L'augmentation rapide du nombre des navires en transit, de leur tonnage et de leur vitesse, conduisit la compagnie gérante à exécuter de nombreux travaux pour adapter le canal aux besoins nouveaux : augmentation de la profondeur, et surtout de la largeur de la voie d'eau pour permettre le croisement des navires en tout lieu, consolidation des talus et modification de leurs profils, aménagements des installations portuaires. De la mise en service à 1948, six programmes d'amélioration portèrent la largeur minimale du canal à 60 m, et sa profondeur à 11,70 m (permettant le passage de transiteurs de 10,36 m de tirant d'eau). Malgré ces transformations, l'apparition de très gros bateaux – en particulier des pétroliers – nécessita bientôt la formation de convois se croisant dans les lacs Amers ; pour accélérer les transits, une autre zone de croisement fut prévue par le septième programme : un canal dérivé doublant le canal principal entre les kilomètres 50 et 60 (à partir de Port-Saïd) ; il fut mis en service en 1951.
Enfin, le 6 août 2015, le président égyptien a inauguré une seconde voie du canal de Suez. "Au nom de Dieu, moi, Abdel Fattah al-Sissi, j’inaugure cette nouvelle extension du canal de Suez", a déclaré le président, visiblement ému, sous un tonnerre d’applaudissements. Il a ensuite emprunté le canal de Suez à bord du yacht El Mahroussa avec lequel son illustre prédécesseur le Khédive Ismaïl Pacha avait franchi pour la première fois le passage entre la Méditerranée et la mer Rouge en novembre 1869. Lors de cette nouvelle cérémonie d’inauguration, le président français, François Hollande, était l’invité d’honneur, aux côtés du Premier ministre russe, Dmitri Medvedev, et de plusieurs dirigeants de pays du Golfe, entre autres.

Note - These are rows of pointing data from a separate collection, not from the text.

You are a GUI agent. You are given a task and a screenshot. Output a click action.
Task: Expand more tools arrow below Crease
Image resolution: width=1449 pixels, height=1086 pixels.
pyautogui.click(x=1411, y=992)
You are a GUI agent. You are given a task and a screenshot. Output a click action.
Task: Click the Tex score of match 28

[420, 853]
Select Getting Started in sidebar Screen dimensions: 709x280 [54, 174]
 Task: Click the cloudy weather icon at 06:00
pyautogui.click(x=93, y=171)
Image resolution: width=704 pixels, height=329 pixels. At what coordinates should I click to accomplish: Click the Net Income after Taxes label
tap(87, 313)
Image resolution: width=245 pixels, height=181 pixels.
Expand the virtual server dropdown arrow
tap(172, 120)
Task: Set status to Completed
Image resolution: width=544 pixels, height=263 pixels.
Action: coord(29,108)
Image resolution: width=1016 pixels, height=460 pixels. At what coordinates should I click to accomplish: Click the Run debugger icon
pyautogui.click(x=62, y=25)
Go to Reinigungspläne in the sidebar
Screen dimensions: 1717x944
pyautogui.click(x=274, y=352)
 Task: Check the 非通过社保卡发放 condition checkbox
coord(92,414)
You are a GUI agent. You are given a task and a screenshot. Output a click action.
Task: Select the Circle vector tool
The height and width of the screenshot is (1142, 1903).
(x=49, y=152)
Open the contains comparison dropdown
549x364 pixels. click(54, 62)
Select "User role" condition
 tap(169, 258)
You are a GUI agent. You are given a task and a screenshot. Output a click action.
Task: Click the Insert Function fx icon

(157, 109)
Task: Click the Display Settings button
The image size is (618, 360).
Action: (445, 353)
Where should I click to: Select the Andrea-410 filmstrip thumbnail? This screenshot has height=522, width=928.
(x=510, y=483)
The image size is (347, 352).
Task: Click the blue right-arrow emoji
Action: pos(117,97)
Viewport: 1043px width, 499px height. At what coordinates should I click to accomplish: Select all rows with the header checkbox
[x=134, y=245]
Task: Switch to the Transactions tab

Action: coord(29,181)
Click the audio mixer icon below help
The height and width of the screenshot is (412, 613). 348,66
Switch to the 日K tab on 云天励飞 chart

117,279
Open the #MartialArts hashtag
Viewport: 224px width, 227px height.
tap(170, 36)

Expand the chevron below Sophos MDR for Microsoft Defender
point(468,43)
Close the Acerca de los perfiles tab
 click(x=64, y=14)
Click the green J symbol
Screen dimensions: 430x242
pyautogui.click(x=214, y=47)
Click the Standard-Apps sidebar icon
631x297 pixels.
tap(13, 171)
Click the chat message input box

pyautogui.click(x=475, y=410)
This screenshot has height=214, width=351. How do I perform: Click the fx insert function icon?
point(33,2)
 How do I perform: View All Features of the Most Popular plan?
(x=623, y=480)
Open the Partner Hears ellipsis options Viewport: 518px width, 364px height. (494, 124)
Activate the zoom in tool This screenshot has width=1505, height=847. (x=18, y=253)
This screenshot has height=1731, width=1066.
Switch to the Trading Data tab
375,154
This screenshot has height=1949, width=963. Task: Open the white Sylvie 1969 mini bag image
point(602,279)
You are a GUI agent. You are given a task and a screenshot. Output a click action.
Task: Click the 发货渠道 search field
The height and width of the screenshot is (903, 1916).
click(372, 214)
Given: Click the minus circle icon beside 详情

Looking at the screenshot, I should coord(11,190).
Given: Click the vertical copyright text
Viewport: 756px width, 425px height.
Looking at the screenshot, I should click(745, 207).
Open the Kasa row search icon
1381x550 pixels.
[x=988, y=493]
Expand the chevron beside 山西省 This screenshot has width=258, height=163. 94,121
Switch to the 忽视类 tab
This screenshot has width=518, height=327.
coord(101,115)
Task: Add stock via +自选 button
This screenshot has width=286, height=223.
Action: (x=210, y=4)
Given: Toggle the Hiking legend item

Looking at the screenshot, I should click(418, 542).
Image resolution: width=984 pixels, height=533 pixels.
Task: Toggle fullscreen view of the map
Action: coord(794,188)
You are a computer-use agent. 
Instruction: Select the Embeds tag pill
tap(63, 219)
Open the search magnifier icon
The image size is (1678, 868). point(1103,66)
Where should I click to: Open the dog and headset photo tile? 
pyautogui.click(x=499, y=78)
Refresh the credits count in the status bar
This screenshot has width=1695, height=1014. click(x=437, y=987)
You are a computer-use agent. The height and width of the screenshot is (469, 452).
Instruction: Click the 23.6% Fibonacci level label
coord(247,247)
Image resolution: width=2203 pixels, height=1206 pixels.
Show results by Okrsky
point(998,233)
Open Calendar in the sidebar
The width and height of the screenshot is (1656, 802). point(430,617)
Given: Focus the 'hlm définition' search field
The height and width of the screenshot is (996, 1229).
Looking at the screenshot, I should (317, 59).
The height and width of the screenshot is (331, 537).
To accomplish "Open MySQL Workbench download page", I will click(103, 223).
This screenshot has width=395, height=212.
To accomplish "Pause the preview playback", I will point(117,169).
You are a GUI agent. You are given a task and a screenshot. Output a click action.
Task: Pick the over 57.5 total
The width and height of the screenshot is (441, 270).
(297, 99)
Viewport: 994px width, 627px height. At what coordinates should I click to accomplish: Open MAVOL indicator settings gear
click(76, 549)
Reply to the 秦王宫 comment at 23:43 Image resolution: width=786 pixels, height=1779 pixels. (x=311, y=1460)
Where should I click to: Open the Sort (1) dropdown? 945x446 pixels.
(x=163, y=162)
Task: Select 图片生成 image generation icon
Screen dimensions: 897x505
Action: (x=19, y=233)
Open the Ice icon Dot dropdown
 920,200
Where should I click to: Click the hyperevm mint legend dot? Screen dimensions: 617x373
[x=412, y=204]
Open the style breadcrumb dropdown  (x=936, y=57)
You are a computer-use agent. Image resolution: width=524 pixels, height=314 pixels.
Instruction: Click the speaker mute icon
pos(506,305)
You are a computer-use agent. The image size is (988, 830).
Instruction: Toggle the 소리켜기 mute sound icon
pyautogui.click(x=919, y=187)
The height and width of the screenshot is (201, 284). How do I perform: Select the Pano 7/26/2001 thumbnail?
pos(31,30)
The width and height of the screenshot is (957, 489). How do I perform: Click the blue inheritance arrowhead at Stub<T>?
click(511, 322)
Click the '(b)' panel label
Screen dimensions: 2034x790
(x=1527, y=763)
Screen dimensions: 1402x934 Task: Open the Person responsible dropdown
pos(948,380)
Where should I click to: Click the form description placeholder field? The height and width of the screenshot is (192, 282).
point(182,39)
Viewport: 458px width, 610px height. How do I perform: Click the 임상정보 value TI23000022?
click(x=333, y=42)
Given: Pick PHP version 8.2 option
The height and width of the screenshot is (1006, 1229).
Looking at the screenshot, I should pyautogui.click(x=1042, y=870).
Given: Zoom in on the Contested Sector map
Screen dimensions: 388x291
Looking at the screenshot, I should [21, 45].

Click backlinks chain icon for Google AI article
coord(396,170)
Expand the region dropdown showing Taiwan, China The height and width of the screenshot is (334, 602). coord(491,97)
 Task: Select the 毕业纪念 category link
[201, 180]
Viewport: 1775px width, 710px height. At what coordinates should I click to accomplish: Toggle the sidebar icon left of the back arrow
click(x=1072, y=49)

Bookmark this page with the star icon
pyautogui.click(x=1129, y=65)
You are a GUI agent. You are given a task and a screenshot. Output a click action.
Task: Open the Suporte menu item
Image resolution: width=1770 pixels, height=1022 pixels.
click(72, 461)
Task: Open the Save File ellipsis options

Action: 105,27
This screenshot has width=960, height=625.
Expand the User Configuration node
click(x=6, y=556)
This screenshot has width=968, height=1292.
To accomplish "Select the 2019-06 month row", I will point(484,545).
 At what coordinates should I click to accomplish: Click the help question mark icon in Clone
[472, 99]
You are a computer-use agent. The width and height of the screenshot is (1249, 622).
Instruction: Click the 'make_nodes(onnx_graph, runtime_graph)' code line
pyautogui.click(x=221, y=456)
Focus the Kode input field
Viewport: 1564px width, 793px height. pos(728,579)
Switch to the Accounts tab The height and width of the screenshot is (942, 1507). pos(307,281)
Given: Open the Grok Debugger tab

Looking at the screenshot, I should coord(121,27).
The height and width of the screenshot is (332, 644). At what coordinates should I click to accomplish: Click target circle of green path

Les travaux de 2015 (Images de la Nasa) |
Aujourd'hui, à cause de l'aménagement de chenaux en mer Rouge et en Méditerranée, la longueur du canal est passée à 195 km. L'itinéraire choisi, presque rectiligne, met à profit à la fois la faible altitude de l'isthme de Suez et l'importante étendue de lacs salés qui s'y trouvent (lacs Amers, lac Timsah, lac Manzala). Sa largeur, depuis les travaux achevés en 1980, est de 170 m, et sa profondeur de 20 m. Il est doublé aujourd'hui sur 67 km. Sur le reste du trajet, les navires doivent encore circuler en convois et s'arrêter pour le croisement. La traversée demande de douze à seize heures, mais pour des petits bateaux comme Chi ou Sabay Dii qui ne vont pas à plus de 6 ou 7 noeuds au moteur, il faut beaucoup plus, ce qui se fait en deux étapes d'une journée. Une voie ferrée double le canal de bout en bout. Un tunnel routier sous la voie d'eau a été ouvert en 1981. Les villes créées à l'origine du canal sont devenues de grandes agglomérations animées et dynamiques : Suez, au débouché sur la mer Rouge ; Ismaïlia, à mi-chemin de la traversée ; Port-Saïd et Port-Fouad, au débouché sur la Méditerranée.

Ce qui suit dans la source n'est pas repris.